His ventures into public proclamations have not been sterling. (Remember his endorsement of the interesting mediocrity rock band Lotion? Pumping Spike Jones and Roky Erickson are more justified, but quite unsurprising.) So my gut tells me to let him rest in prose.

I've never been able to get through "V" despite half a dozen attempts.

Sorry folks, I think Pynchon is the biggest wank in contemporary literary history. I even think he's a hoax in certain senses. I think he's laughing at all the people who take him seriously.

Forgive me. But I have to be honest. I even think that what he's doing is a literary hoax. If so - he's a genius at literary hoaxes, I'll give him that much.

I wonder if someone will bring the banana breakfast described in the beginning of Gravity's Rainbow.

I hope not.
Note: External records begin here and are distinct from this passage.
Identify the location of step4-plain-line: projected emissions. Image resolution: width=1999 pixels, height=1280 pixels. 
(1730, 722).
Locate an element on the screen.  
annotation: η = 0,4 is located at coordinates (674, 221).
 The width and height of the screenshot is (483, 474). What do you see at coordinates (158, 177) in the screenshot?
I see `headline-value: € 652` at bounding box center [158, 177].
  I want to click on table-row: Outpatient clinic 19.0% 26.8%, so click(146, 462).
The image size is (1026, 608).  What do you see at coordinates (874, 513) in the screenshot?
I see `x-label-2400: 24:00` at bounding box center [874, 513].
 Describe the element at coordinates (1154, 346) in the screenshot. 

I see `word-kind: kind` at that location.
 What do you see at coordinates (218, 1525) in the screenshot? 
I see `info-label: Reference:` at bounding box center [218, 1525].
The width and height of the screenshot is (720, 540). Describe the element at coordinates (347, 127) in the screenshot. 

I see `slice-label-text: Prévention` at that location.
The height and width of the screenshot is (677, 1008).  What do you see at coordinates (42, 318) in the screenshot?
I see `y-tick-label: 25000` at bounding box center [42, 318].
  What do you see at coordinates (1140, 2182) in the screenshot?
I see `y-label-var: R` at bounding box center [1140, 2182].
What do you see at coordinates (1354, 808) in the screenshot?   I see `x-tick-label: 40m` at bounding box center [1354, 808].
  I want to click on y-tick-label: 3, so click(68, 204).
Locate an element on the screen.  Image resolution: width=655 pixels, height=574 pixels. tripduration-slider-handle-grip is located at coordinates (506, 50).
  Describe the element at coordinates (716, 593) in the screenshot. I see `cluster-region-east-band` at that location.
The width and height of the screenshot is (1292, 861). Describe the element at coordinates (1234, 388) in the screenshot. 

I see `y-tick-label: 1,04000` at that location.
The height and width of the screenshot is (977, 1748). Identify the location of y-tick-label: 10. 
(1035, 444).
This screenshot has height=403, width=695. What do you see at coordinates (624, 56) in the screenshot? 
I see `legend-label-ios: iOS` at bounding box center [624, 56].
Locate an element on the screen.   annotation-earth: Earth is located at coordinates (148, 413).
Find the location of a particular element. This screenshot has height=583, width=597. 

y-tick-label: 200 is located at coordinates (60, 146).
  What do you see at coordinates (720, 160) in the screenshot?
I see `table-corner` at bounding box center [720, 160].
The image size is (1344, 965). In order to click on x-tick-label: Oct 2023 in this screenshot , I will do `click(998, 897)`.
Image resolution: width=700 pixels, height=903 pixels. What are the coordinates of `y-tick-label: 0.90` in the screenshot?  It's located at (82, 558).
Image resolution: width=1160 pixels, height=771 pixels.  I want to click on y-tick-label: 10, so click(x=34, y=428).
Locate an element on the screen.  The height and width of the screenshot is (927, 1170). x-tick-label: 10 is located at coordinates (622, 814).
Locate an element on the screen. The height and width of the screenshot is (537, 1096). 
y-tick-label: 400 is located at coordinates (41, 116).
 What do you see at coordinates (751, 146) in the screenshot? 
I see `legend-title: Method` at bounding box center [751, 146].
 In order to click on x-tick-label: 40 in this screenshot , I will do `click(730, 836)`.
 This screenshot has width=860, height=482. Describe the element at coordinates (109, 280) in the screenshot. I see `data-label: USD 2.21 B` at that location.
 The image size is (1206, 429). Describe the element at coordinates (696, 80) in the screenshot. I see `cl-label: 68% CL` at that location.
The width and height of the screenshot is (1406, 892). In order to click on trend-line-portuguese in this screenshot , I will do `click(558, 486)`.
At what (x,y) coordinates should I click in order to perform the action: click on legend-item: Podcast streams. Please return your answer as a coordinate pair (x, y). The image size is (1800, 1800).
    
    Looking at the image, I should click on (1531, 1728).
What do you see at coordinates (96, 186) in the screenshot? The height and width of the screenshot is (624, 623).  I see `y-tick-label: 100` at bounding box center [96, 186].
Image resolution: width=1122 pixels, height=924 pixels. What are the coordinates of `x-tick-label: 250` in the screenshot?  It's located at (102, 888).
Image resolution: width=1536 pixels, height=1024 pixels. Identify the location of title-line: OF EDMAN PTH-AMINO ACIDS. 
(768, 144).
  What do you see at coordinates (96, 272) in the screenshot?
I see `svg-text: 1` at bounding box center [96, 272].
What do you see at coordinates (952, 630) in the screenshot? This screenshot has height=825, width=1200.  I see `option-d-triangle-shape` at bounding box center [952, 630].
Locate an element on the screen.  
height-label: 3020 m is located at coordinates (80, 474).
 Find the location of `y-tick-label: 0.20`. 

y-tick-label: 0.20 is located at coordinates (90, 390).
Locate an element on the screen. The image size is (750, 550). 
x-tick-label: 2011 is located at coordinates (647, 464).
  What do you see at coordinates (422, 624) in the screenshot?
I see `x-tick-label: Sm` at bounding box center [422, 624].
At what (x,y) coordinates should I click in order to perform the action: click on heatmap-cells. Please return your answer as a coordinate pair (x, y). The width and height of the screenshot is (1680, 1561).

Although if he did, I would want LB to photograph it.

Oh, man, it was Pynchon's birthday? I should have gotten back to reading Against the Day.

Well, the way the POV jumps around every few pages to an anecdote about another person, it's actually a book that you can easily put down and come back to later.

I'm not sure what would be involved in taking Pynchon seriously, but I like his stuff. He'll be joking around in this absurd way, throwing sewer alligators and animate light bulbs and gratuitous musical numbers at the reader, and then occasionally he actually comes out with some prose that just knocks me over.